En un giro inesperado, el viceministro de Seguridad Ciudadana, Hernán Paredes, anunció que el Gobierno ha decidido no abrogar el Decreto Supremo 5676, a pesar de que anteriormente había indicado en Yapacaní que se trabajaría en su eliminación.
Paredes, durante una conferencia en La Paz, enfatizó: "Es posible que lo vamos a modificar, pero no lo vamos a abrogar". Esta declaración se produce en un momento en que varios sectores, incluidos los productores, cuestionan la norma debido a sus repercusiones en el precio y la disponibilidad de diésel.
El viceministro aclaró que la decisión final sobre el decreto depende del gabinete, que tiene un plazo de 48 horas para presentar un informe con posibles alternativas. "Se puede abrogar y hacer otro decreto, se puede modificar, es un tema de procedimiento", agregó Paredes.
Este cambio de posición ha generado cierta desconfianza, ya que contradice el compromiso previo hecho ante los sectores movilizados en Yapacaní, quienes esperaban que la abrogación formara parte de los acuerdos que llevaron a la suspensión temporal de un bloqueo en esa región.
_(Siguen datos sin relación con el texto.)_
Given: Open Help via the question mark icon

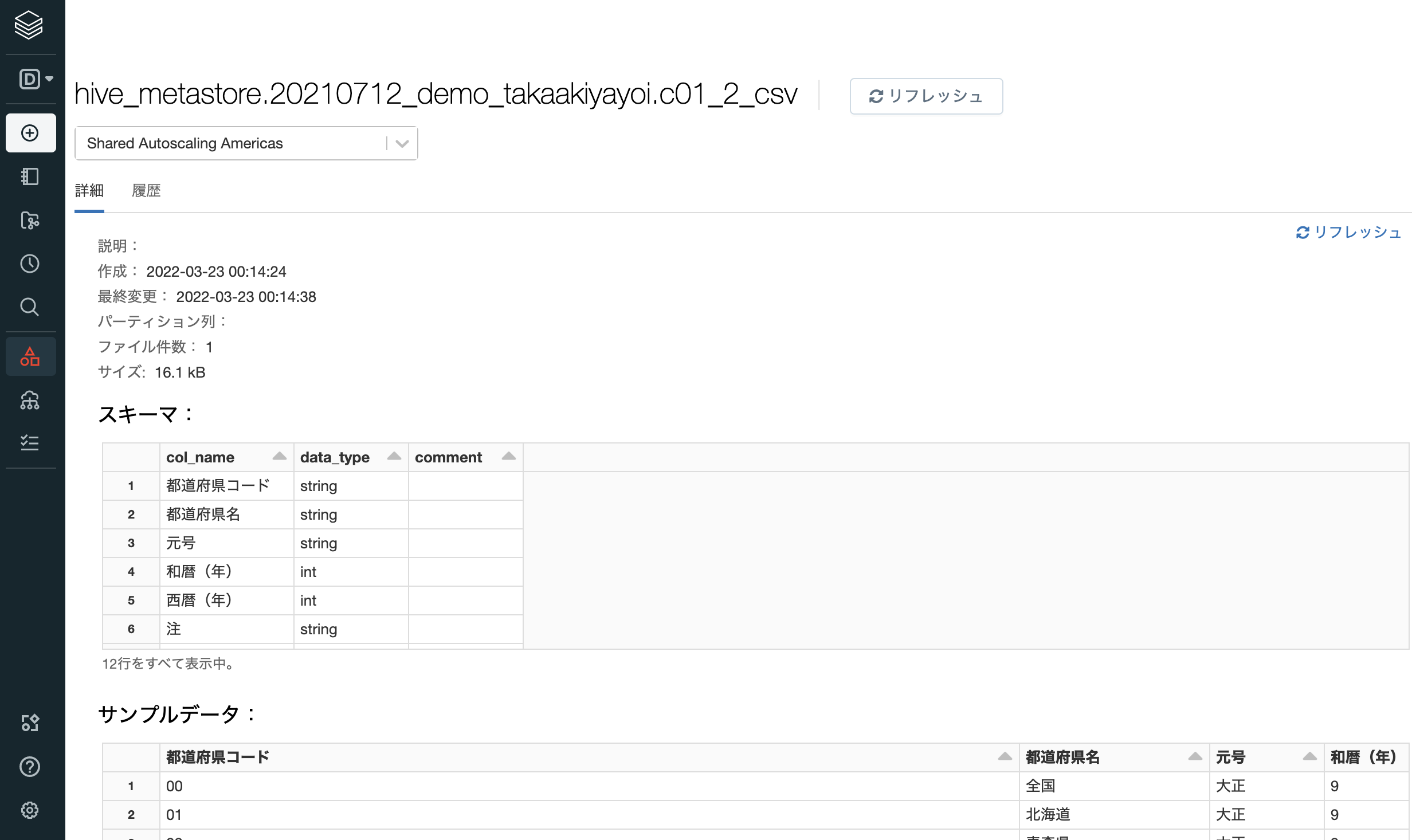Looking at the screenshot, I should [x=29, y=766].
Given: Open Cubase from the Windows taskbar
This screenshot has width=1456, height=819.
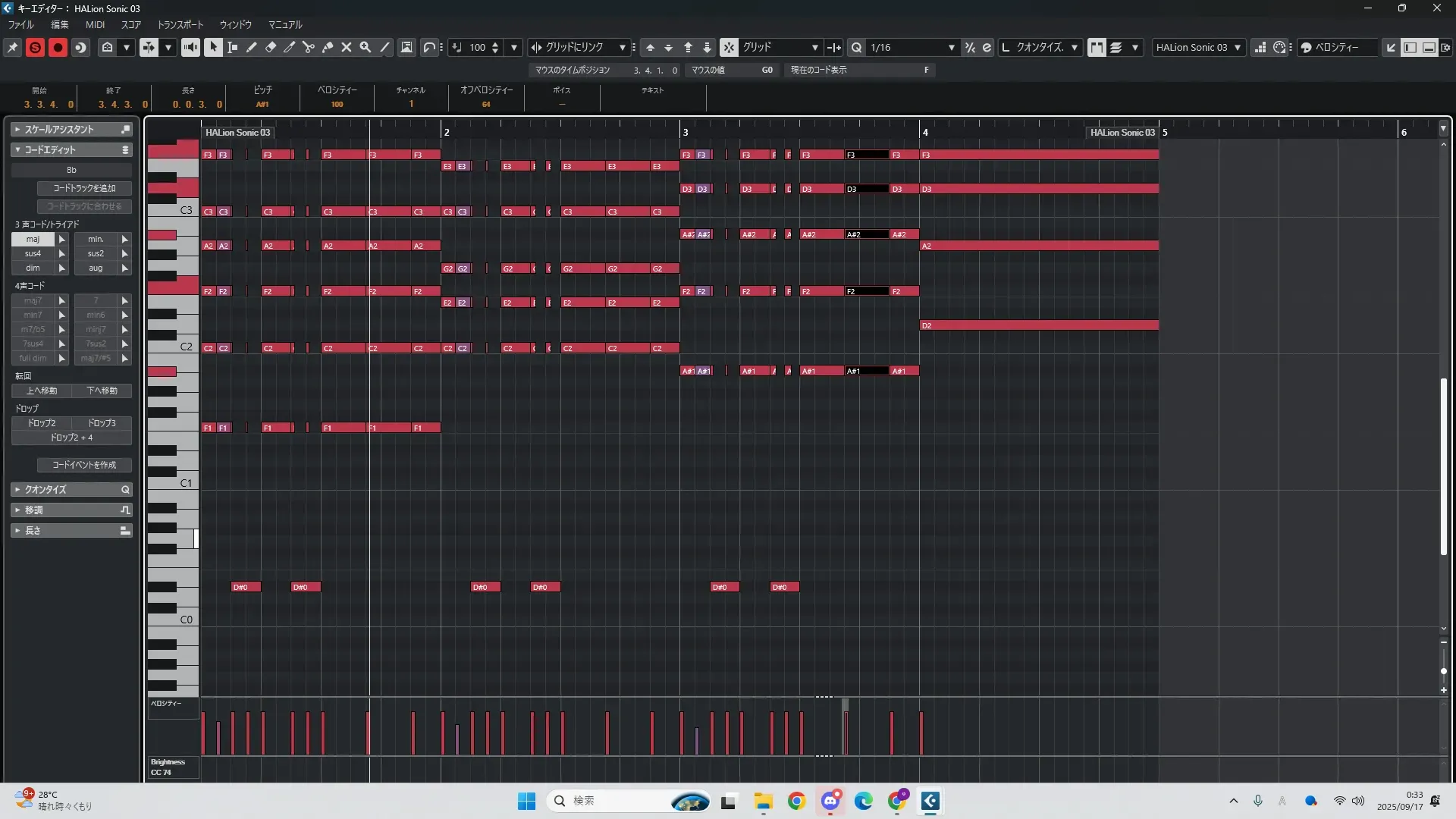Looking at the screenshot, I should click(930, 801).
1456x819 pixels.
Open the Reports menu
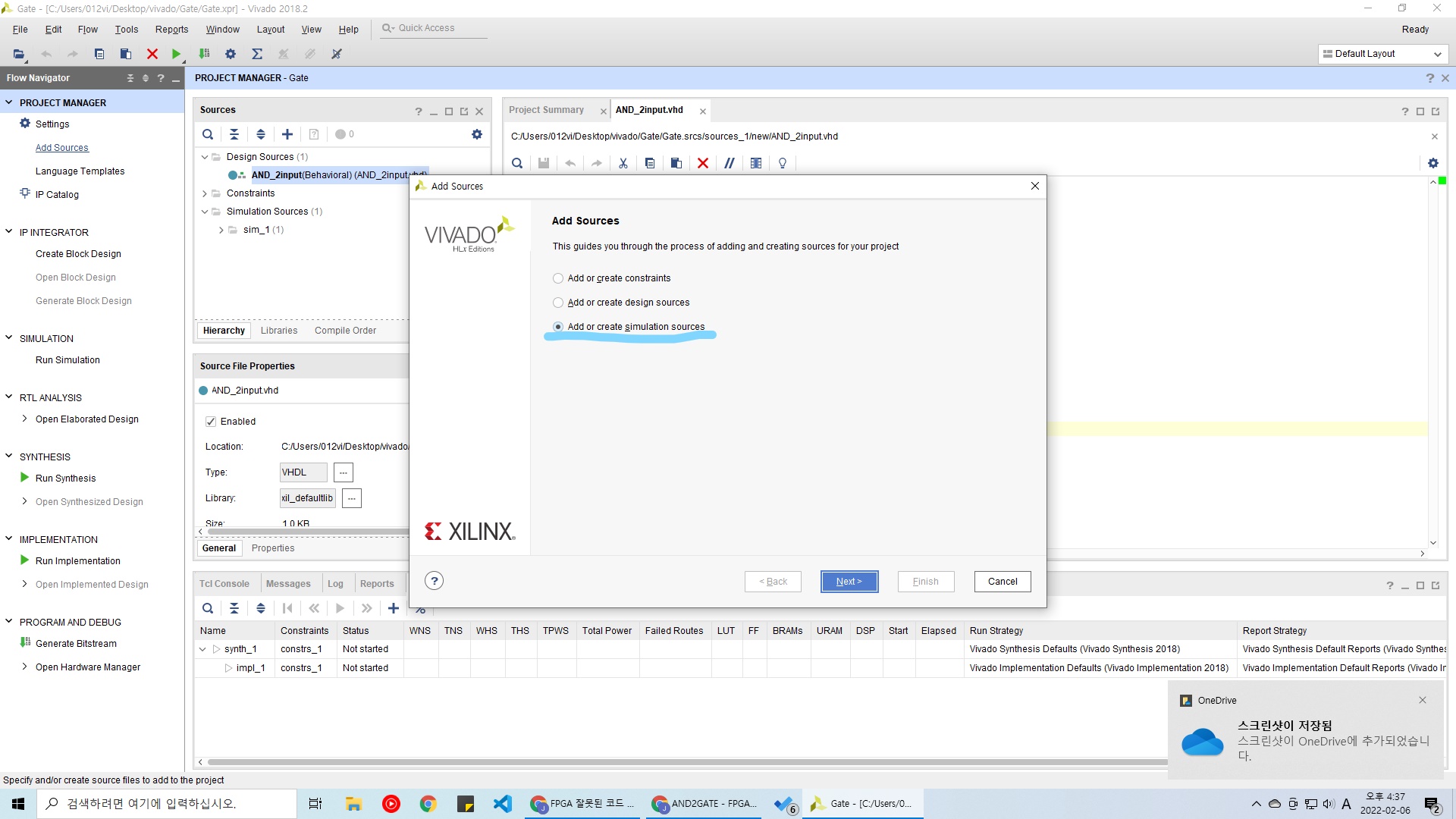171,30
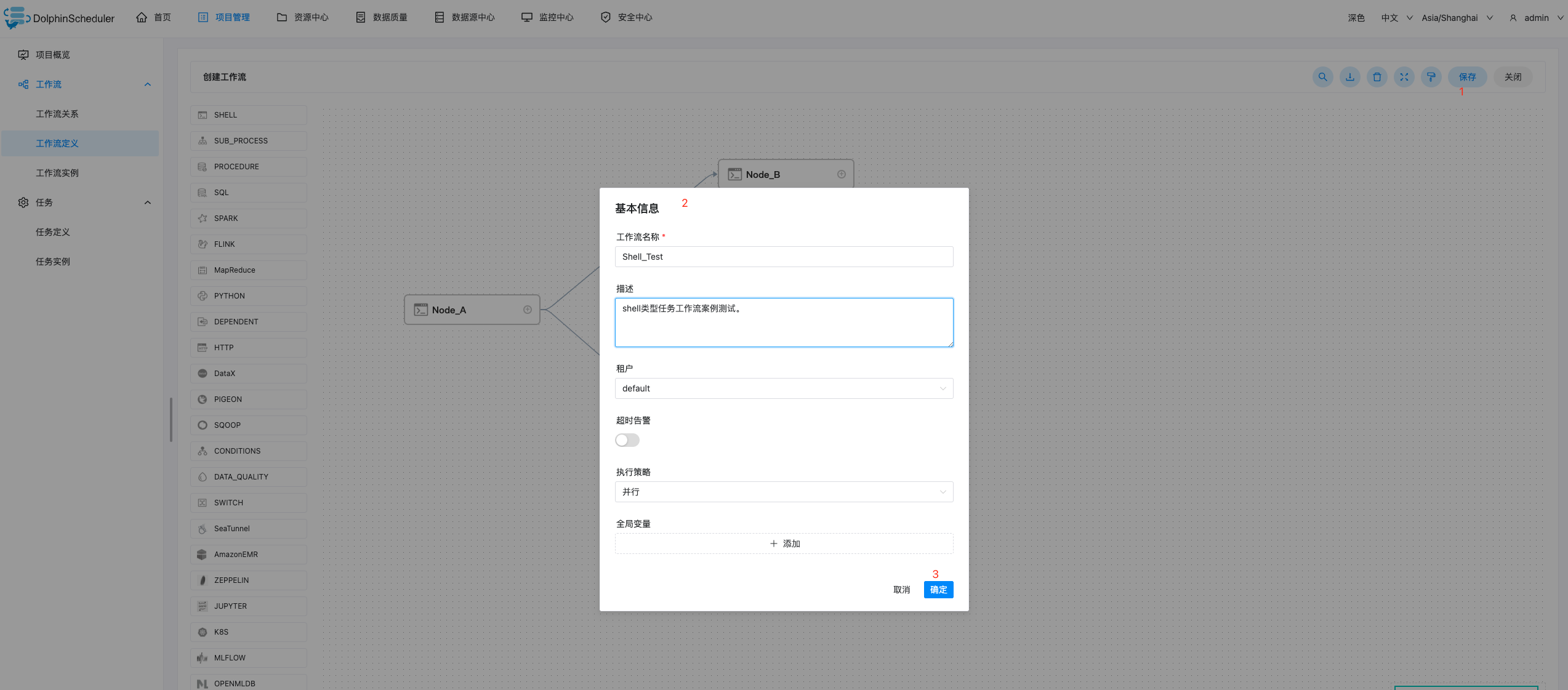The width and height of the screenshot is (1568, 690).
Task: Click the fullscreen expand icon in toolbar
Action: pos(1404,77)
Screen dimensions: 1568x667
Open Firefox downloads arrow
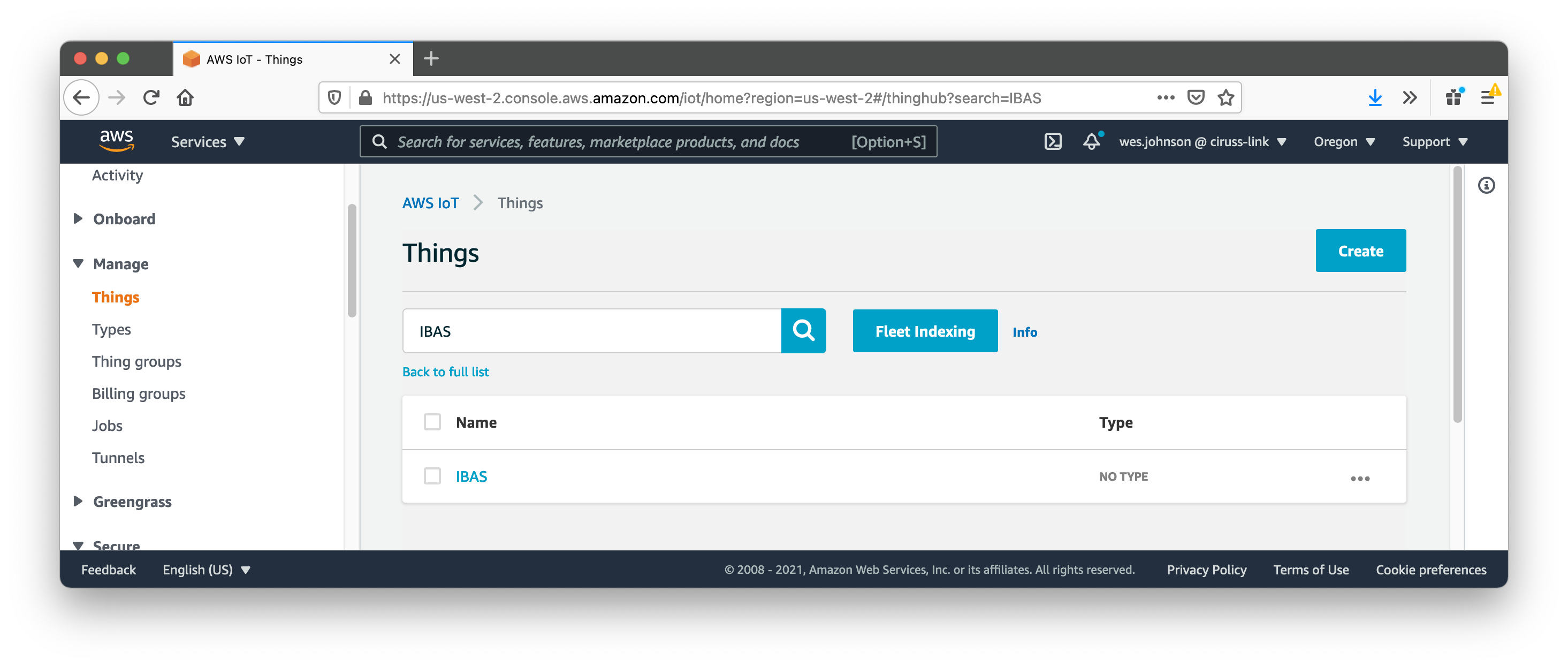click(x=1374, y=97)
El viceministro también mencionó que el propósito del decreto es correcto, afirmando que solo necesita ajustes para asegurar el acceso al combustible subvencionado, especialmente para pequeños productores y el transporte público. "Lo que hay que hacer es hacer ajustes para que eso sea efectivo porque ahorita no se están cumpliendo esos objetivos", concluyó.